UK

Fears over how police protect vulnerable people

Domestic violence victim posed by model Image copyright Science Photo Library
Image caption Domestic abuse crimes are usually dealt with by police teams known as Public Protection Units

A senior police officer has expressed concern about the way forces in England and Wales protect vulnerable people from abuse and exploitation.

Gavin Thomas, president of the Police Superintendents Association (PSA), said officers in charge of public protection should be licensed for the role.

He called for national standards for protecting people such as domestic abuse victims and children.

The Home Office said: "Proposals are already being brought forward."

Mr Thomas will speak at the PSA's annual conference in Stratford-upon-Avon later.

Crimes such as domestic violence, child abuse and sexual exploitation are usually dealt with by police teams known as Public Protection Units.

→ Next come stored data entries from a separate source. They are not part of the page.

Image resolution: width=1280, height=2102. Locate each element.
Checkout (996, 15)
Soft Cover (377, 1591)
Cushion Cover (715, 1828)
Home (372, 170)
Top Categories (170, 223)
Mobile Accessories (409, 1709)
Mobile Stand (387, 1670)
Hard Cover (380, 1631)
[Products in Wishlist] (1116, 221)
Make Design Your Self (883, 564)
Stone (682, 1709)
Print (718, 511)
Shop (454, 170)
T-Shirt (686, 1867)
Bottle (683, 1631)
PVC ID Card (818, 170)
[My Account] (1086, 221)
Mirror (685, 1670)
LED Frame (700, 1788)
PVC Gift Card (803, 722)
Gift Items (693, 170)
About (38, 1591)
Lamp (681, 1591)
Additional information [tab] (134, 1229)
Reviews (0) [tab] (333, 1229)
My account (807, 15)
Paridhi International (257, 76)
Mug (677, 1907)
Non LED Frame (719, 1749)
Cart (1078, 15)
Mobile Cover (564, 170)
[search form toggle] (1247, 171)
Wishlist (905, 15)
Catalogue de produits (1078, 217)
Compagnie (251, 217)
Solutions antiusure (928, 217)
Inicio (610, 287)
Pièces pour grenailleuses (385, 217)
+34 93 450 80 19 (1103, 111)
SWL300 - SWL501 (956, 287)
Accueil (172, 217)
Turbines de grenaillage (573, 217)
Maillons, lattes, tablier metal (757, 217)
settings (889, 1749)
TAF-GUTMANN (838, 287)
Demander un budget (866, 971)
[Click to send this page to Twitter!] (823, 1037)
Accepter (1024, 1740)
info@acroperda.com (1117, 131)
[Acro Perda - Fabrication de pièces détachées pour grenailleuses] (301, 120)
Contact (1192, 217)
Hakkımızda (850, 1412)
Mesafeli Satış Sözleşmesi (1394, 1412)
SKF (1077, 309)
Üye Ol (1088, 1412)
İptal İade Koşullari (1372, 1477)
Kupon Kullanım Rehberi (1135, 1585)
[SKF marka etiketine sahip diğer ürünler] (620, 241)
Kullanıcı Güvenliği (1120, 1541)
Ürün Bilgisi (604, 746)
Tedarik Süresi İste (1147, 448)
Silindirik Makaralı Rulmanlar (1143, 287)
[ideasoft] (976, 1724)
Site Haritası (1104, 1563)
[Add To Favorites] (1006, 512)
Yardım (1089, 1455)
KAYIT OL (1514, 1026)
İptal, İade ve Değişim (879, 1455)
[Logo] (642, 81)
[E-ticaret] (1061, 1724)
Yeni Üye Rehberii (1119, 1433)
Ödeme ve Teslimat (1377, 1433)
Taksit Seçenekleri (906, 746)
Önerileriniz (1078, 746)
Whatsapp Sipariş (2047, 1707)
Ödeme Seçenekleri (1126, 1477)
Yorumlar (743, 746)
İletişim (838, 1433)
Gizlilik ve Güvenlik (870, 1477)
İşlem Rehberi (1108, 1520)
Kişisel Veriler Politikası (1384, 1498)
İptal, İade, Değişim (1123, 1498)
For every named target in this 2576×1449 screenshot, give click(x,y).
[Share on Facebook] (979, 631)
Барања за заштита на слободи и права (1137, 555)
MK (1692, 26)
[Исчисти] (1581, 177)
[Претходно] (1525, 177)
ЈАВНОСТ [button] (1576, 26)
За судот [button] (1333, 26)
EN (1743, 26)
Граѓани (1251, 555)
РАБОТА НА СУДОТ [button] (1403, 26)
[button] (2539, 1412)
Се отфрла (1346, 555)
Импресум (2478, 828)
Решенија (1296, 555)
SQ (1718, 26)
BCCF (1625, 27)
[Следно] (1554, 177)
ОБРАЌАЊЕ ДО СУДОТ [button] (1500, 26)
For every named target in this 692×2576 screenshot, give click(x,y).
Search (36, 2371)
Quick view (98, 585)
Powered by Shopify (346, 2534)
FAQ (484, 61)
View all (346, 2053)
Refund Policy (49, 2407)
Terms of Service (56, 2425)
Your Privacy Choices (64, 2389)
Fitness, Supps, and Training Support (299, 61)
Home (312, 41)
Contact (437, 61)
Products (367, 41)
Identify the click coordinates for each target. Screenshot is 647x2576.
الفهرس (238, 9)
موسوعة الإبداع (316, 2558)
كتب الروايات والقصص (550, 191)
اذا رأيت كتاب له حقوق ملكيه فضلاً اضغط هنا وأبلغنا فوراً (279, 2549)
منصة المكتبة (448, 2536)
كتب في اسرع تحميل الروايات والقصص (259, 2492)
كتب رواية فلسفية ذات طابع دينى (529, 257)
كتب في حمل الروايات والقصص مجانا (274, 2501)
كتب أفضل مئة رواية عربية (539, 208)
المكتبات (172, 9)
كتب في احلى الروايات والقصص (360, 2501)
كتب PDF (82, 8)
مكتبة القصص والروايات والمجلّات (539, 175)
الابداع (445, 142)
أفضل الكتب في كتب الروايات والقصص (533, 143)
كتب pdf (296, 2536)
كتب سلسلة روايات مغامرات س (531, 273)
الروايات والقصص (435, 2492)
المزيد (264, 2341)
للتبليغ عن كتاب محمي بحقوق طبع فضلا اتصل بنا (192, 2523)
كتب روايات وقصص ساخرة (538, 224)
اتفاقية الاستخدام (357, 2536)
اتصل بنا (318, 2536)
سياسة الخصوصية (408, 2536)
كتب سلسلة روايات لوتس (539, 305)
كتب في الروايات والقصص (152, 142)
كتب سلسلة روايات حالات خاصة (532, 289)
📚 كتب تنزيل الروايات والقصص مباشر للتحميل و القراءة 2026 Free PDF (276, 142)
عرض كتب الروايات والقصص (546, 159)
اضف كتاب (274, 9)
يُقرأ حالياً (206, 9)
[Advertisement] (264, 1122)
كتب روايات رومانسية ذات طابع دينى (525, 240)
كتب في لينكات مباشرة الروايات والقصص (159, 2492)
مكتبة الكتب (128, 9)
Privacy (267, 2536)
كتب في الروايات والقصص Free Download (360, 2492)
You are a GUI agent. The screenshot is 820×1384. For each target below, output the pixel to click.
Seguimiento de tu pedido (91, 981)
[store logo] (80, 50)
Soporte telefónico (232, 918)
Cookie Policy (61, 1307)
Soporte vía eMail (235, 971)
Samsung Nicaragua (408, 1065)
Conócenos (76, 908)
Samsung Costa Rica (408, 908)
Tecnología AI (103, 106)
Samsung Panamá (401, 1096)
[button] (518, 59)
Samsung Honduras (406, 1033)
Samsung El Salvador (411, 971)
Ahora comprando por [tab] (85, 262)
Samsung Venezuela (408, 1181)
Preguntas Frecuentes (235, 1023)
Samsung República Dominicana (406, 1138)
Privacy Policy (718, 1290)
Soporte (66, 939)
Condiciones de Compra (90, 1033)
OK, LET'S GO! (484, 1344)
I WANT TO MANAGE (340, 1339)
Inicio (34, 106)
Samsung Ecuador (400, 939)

These units are also responsible for finding missing people and monitoring sex offenders.

'Skilled specialism'

But a PSA report found almost half of those in charge of the units had no previous experience of public protection, and eight out of 10 had received no training or development for the role.

At the conference, Ch Supt Thomas will say: "We have standards, accreditation and skills to practice in firearms, public order and driving patrol cars.

"But currently there is no such requirement for protecting children and vulnerable people.

"Superintendents are carrying significant amounts of responsibility and must have the training and development to do their jobs effectively.

"It is a highly skilled specialism and should require a licence to practice."

He will also call for a common definition among all public services of what "vulnerable" means.

A Home Office spokesman said the proposals being brought forward would see minimum training and standards for specialist roles, including those who work with victims of domestic abuse and child sexual exploitation.

He added: "The College of Policing will be given the responsibility to enforce these standards through a system of national accreditation.

"This has already been a proven success in other critical areas such as firearms and public order."